По углам собора в своих раках живым сном спали, все видя и все воспринимая в душу, хранители Новгородской земли – новгородские чудотворцы.
Какими чувствами волновалась душа князя-отрока, когда владыка, возложив руки на его голову, молился о том, чтобы Господь укрепил его, вдохновил и явил его защитником церкви!
Мечталось князю, отроку-богатырю, шумная битва. Виделись ряды обращаемых в бегство врагов и новгородские знамена, победно носящиеся по полю. Ему представлялся спокойно живущий, богатеющий народ, в счастливой жизни благословляющий Бога и землю Русскую… И тихий благовест благоволения и мира несся от церковных колоколов по широкому простору родины…
Новгородцы с радостью, широко открыв глаза, смотрели на князя-отрока, плененные умом, блестевшим в детском еще взоре… И сколько доверия к жизни было на его лице, как широк казался лежавший впереди путь!..
И вот обрушился первый удар… В следующий же год, как юный князь Александр был посажен в Новгороде на престол, произошло страшное нашествие Батыя на Русскую землю.
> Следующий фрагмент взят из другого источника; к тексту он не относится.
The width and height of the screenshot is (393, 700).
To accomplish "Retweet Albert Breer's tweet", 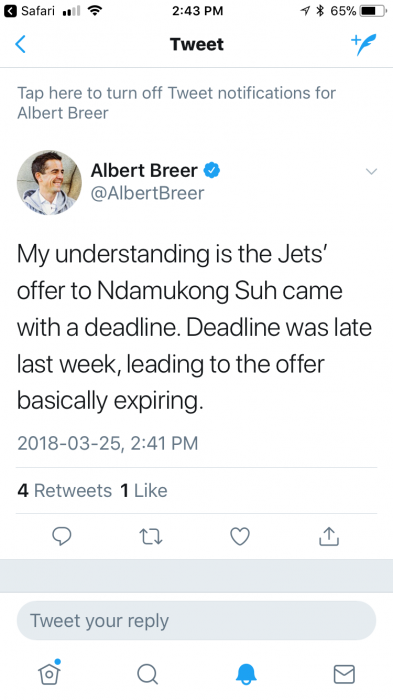I will coord(151,536).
Александру пришлось выслушать весть о гибели лучших русских городов, о многих его родственниках-князьях, сложивших головы на поле битвы, замученных татарами. И в эти юные годы радость жизни навсегда умерла для него. Рана родины глубоко проникла в чуткое сердце. И словно защищая попранную честь России, начал юный Александр греметь победами, которые современникам казались неимоверными. Всего двадцать один год минул Александру, когда он одержал славную победу над шведскими войсками на берегу реки Невы.
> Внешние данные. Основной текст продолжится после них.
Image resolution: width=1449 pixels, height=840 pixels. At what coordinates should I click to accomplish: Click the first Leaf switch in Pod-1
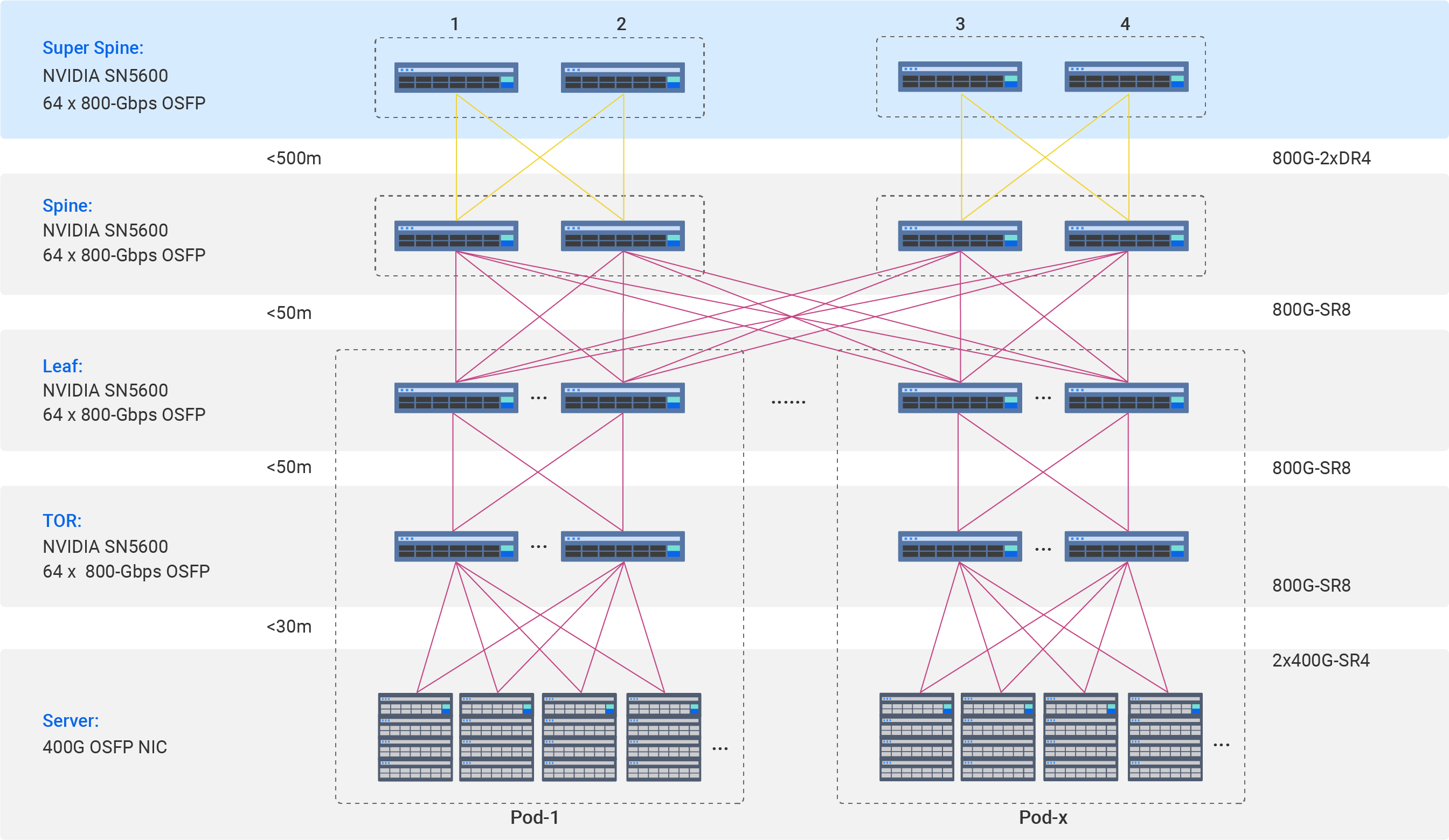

Два князя-отрока помогали Александру в этой победе. В утро битвы на берегу залива у устья Невы показалась большая ладья, двигавшаяся быстро под взмахом весел невидимых гребцов. Вверху ладьи, сияя в червленых ризах, стояли два русских витязя. И сказал один из них: «Брат Глеб, вели грести скорей, да поможем сроднику своему великому князю Александру Ярославину на неистовых немцев». Шведы были Александром разбиты наголову. Александр сам «возложил печать» на лицо их предводителя, зятя шведского короля Биргера.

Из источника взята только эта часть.